MONTRÉAL – Air Canada pourrait finalement être en voie de s’assurer une paix relative dans ses relations de travail, alors que le transporteur attend la désignation par le fédéral d’arbitres pour reprendre ses négociations avec deux des plus importants groupes de syndiqués.

Le transporteur établi à Montréal a indiqué vendredi que dix journées de négociations étaient prévues avec le syndicat représentant ses 8600 mécaniciens, bagagistes et agents de fret.

Cela survient une semaine après une annonce similaire concernant ses 3000 pilotes.

Néanmoins, les pourparlers ne peuvent pas s’amorcer avant la désignation d’arbitres par la ministre fédérale du Travail, Lisa Raitt.
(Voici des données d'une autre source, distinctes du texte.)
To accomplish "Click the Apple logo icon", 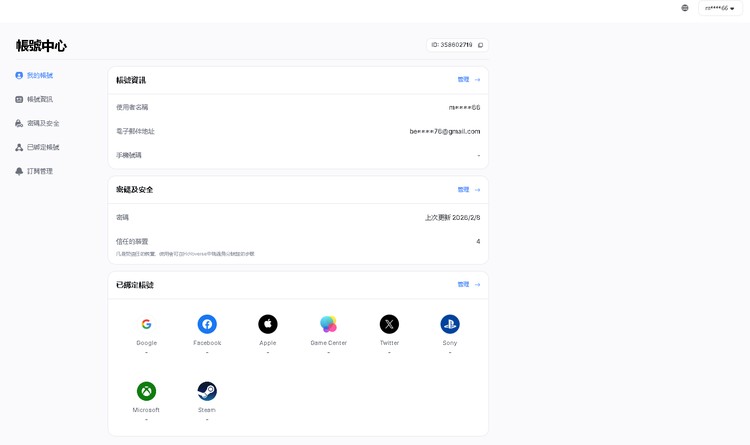I will pyautogui.click(x=268, y=324).
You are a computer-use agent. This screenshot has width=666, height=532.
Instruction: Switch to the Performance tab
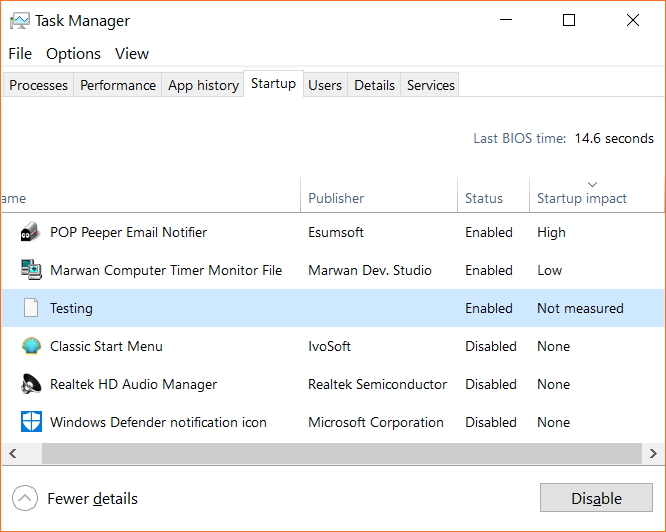tap(118, 85)
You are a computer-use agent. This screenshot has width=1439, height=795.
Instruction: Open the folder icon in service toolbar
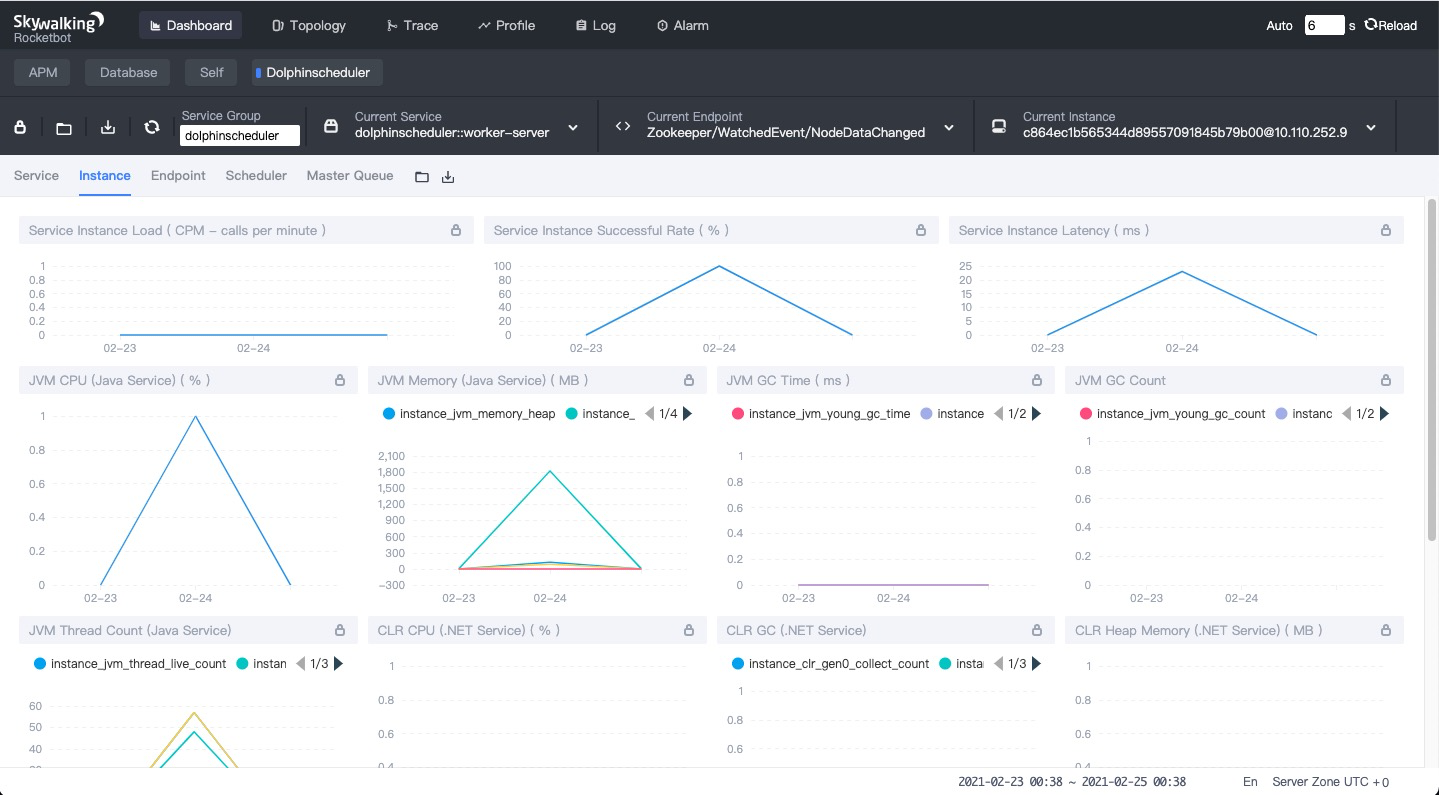(x=64, y=127)

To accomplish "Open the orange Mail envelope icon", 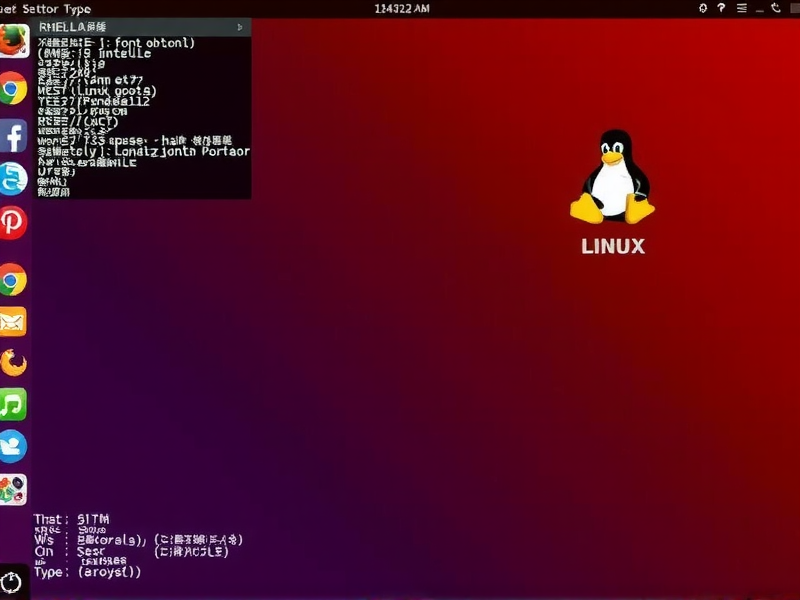I will pyautogui.click(x=12, y=322).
Son bureau a indiqué que ces désignations pourraient être faites dans les prochains jours.

Le plus important transporteur aérien au pays et les deux syndicats ont dit qu’ils ne formuleraient aucun autre commentaire au cours de ces négociations.

Le renvoi du conflit par la ministre Lisa Raitt devant le Conseil canadien des relations industrielles a empêché le mois dernier tout arrêt de travail des machinistes ou lock-out par le transporteur.

Le gouvernement fédéral a passé par la suite une loi de retour au travail ayant entraîné l’entreprise et les deux syndicats dans un processus d’arbitrage contraignant, bien que la ministre ait répété qu’il serait souhaitable que les parties en arrivent à un accord négocié.

Des observateurs de l’industrie ont soutenu que la reprise des pourparlers était attendue car aucune des parties ne veut remettre son sort entre les mains d’arbitres dans un processus de sélection de propositions finales.

«Il ne s’agit que d’une autre étape de plus dans un processus extrêmement douloureux», a estimé David Tyreman, de la firme d’investissement Canaccord Genuity.

En dépit d’enjeux particuliers tels que le lancement d’un transporteur à bas prix, l’analyste affirme que la tendance pour les relations de travail a été établie l’année dernière avec les agents du service à la clientèle et les agents de bord.

Selon ce précédent, les salaires augmenteraient d’environ deux à trois pour cent par année, tandis qu’un système hybride de régimes de retraite serait instauré pour les nouveaux employés.

«La réalité est qu’il n’y a simplement plus d’argent chez Air Canada pour offrir davantage que cela», a fait valoir M. Tyreman lors d’un entretien.

Tout de même, le transporteur a fait savoir jeudi que son bénéfice ajusté pour le premier trimestre devrait s’établir entre 170 et 180 millions $, bien au-dessus des attentes des analystes, à environ 125 millions $.

Bien que ces perspectives soient positives, Air Canada devrait néanmoins afficher une perte nette pour le trimestre — de 91 cents par action, à partir de revenus de 2,9 milliards $, selon un coup de sonde de Thomson Reuters auprès de huit analystes.

À la Bourse de Toronto, l’action du transporteur a clôturé vendredi à 96 cents, en hausse de 13 cents, soit 15,7 pour cent, par rapport à son cours de la veille.

Une entreprise de Montréal a des plans pour Aveos

Air Canada (TSX:AC.B) a aussi affirmé jeudi qu’elle inscrirait une charge de 120 millions $ à ses résultats du premier trimestre relativement à la fermeture d’Aveos.

L’ancienne division d’entretien d’Air Canada a réclamé la protection contre les créanciers le mois dernier et mis à pied plus de 2600 employés à travers le pays en cessant ses activités, dont 1800 à Montréal.

Air Canada a affirmé avoir trouvé des fournisseurs de services de rechange à court terme et avoir amorcé un processus de soumissions pour les contrats à long terme.

Quelque 23 entreprises, dont l’allemande Lufthansa Technik et Air France, ont exprimé un intérêt initial pour l’achat en tout ou en partie des activités d’Aveos.

Phoenix Aerospace, établie à Montréal, a indiqué vendredi être intéressée à relancer une partie des activités d’entretien d’Aveos comme prélude à un projet plus important d’expansion.

Phoenix Aerospace emploie actuellement environ 90 travailleurs à temps plein et temps partiel et se prépare à embaucher des dizaines d’employés licenciés d’Aveos à court terme pour compléter la remise à neuf d’un Airbus A320 d’Air Canada se trouvant dans un hangar d’Aveos.